Because we have to watch our spending, there was no chance
that we would have paid the $190 cost for our pair of tickets for the musical, whose
title is Natasha, Pierre and the Great
Comet of 1812. But thanks to the Alzheimer’s Association, we paid nothing
at all for seats that put us so close to the action that we were advised not to
stretch out our legs, lest we risk tripping up the singers who occasionally
passed in front of us. (The stage was circular, with some audience members
inserted shoulder-to-shoulder with performers. We were glad that we were not
among them.)
This kind of Alzheimer’s Association-sponsored event is a
regular part of the organization’s “Power and Purpose” program. This past fall,
there were two outings: a tour of the deCordova Sculpture Park and Museum, and
a nature walk in the Ipswich River Wildlife Sanctuary. And a forthcoming A.R.T.

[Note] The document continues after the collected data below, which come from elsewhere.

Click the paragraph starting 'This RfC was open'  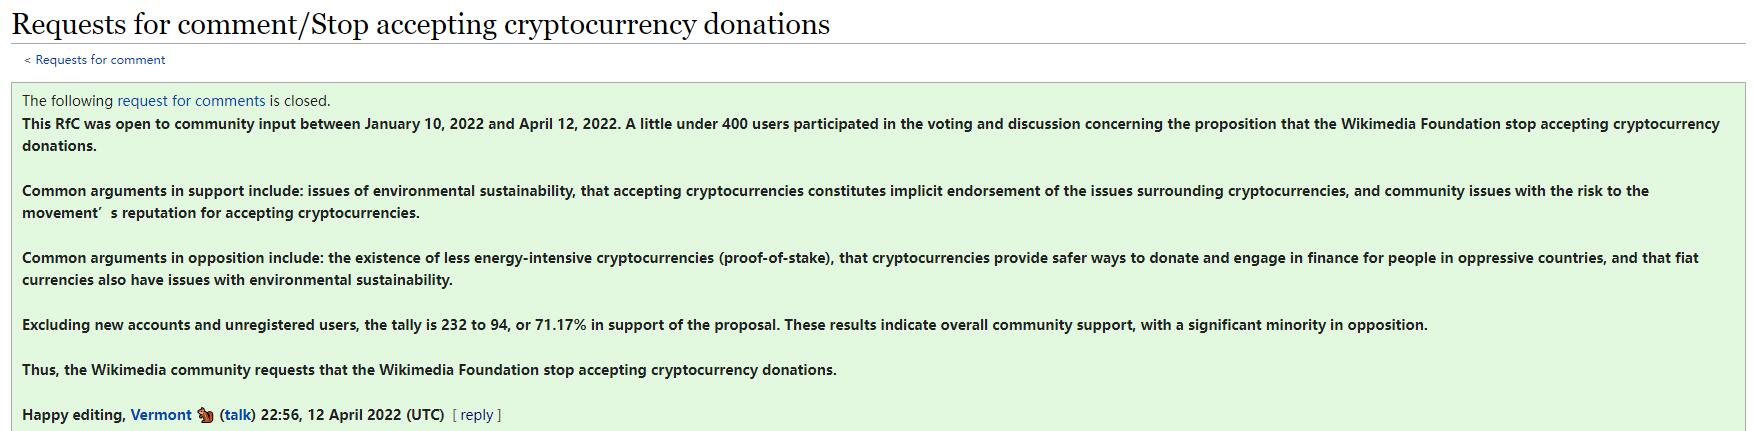(871, 135)
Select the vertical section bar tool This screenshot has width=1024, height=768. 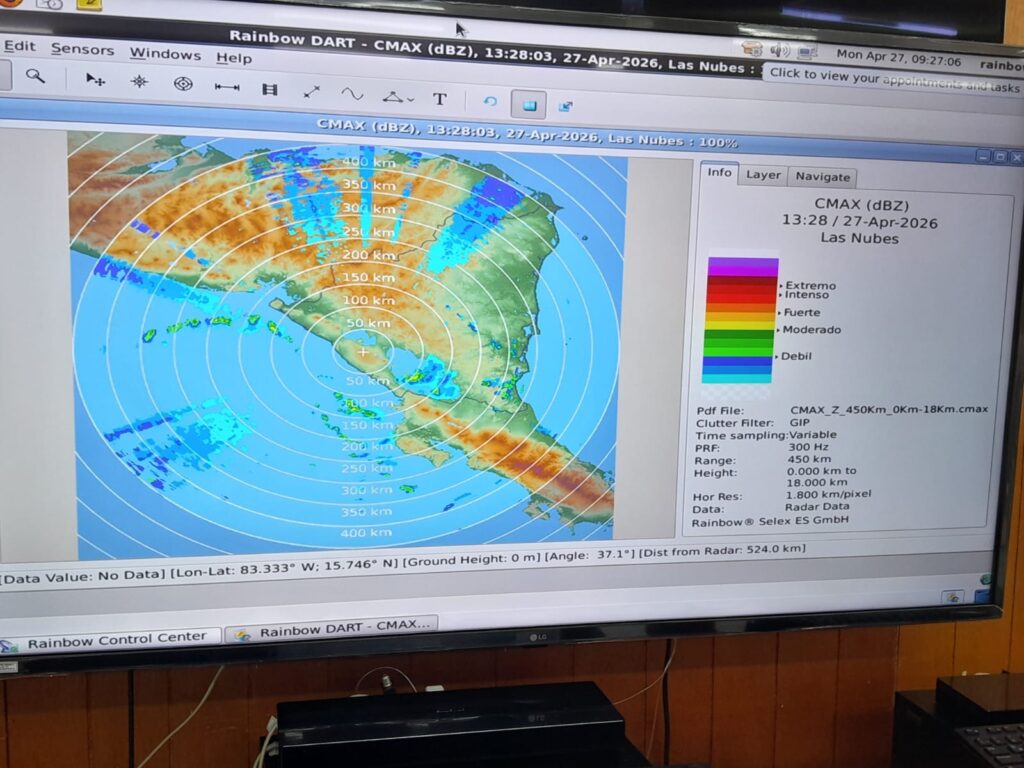point(269,89)
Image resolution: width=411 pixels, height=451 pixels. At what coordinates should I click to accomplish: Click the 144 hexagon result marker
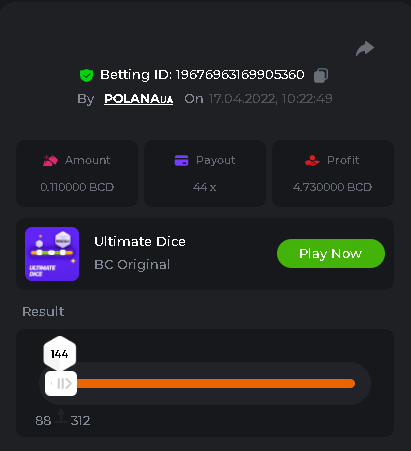pos(60,353)
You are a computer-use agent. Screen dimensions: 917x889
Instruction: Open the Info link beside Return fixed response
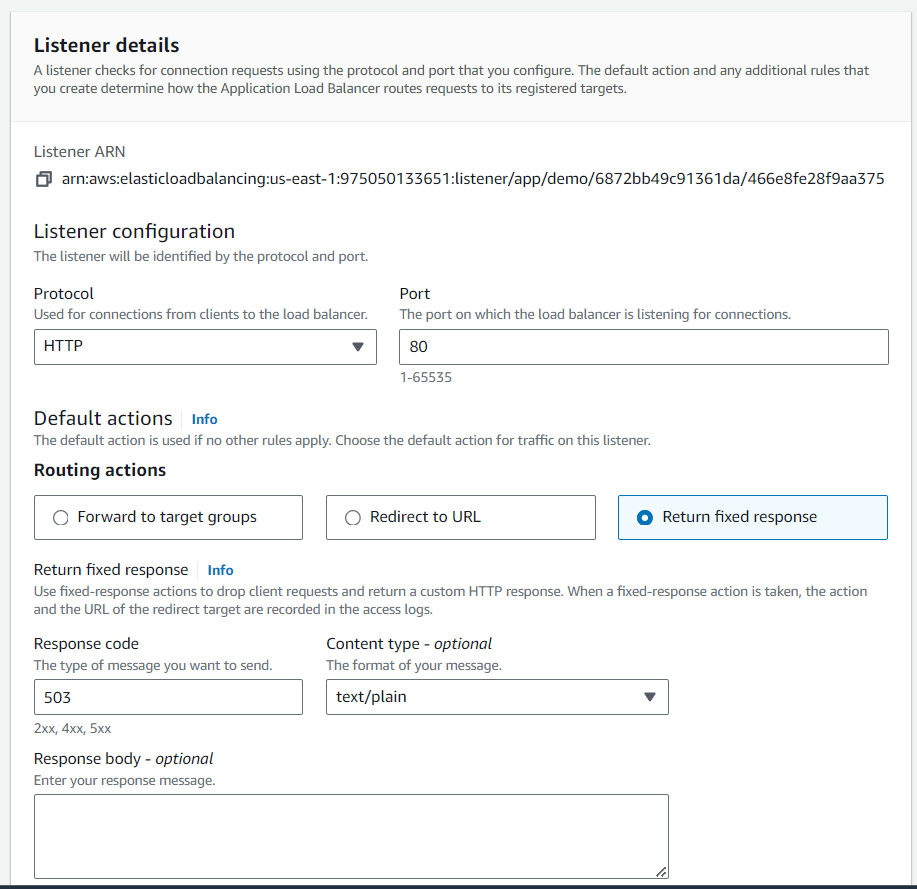click(220, 569)
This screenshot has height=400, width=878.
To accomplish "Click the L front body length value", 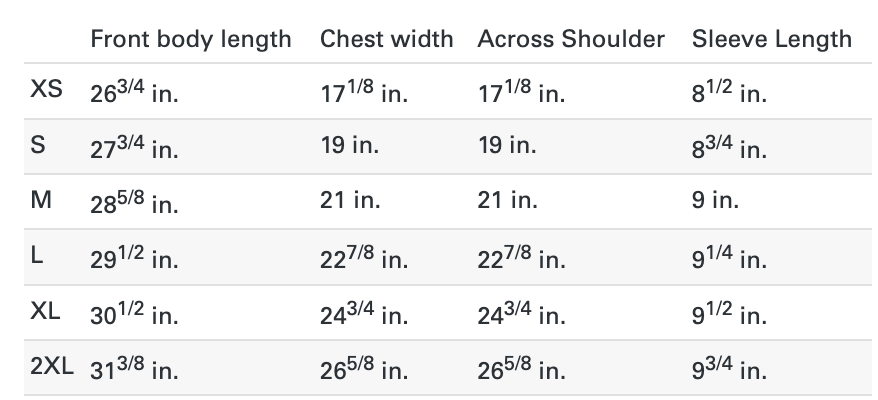I will pyautogui.click(x=134, y=257).
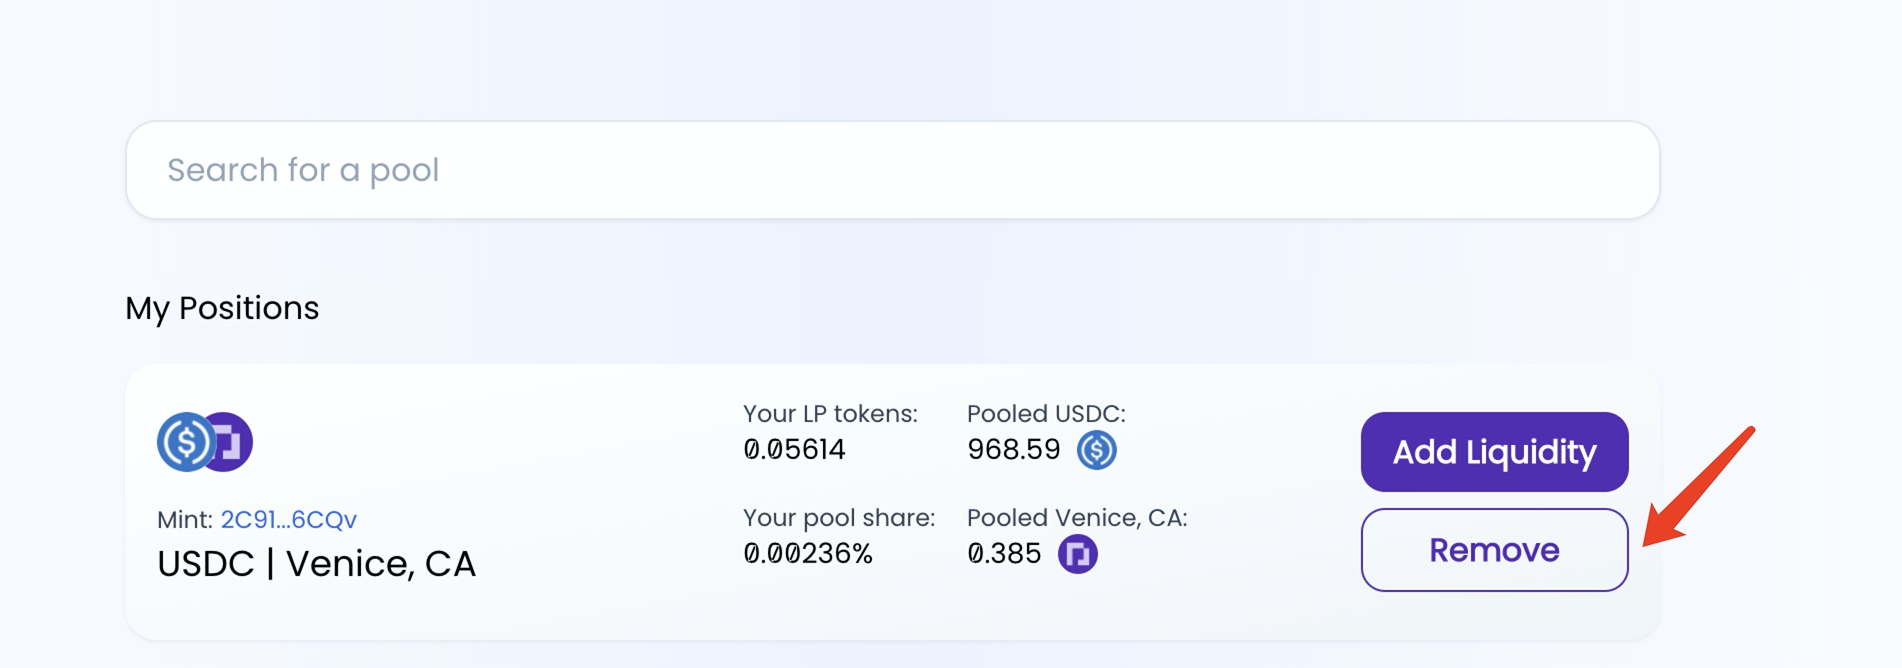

production is based on George Orwell’s 1984—the
only book I read in high school that left an impression on me. A maple sugaring
activity is scheduled in early March.
These events aren’t just diversions. They are designed to help
keep people engaged, socially and mentally, for many years to come. And since
my diagnosis, I have often reflected on Robert Frost’s poem, “Stopping by Woods
on a Snowy Evening.” The final stanza:
The woods are lovely, dark and
deep.
But I have promises to keep,
And miles to go before I sleep
And miles to go before I sleep.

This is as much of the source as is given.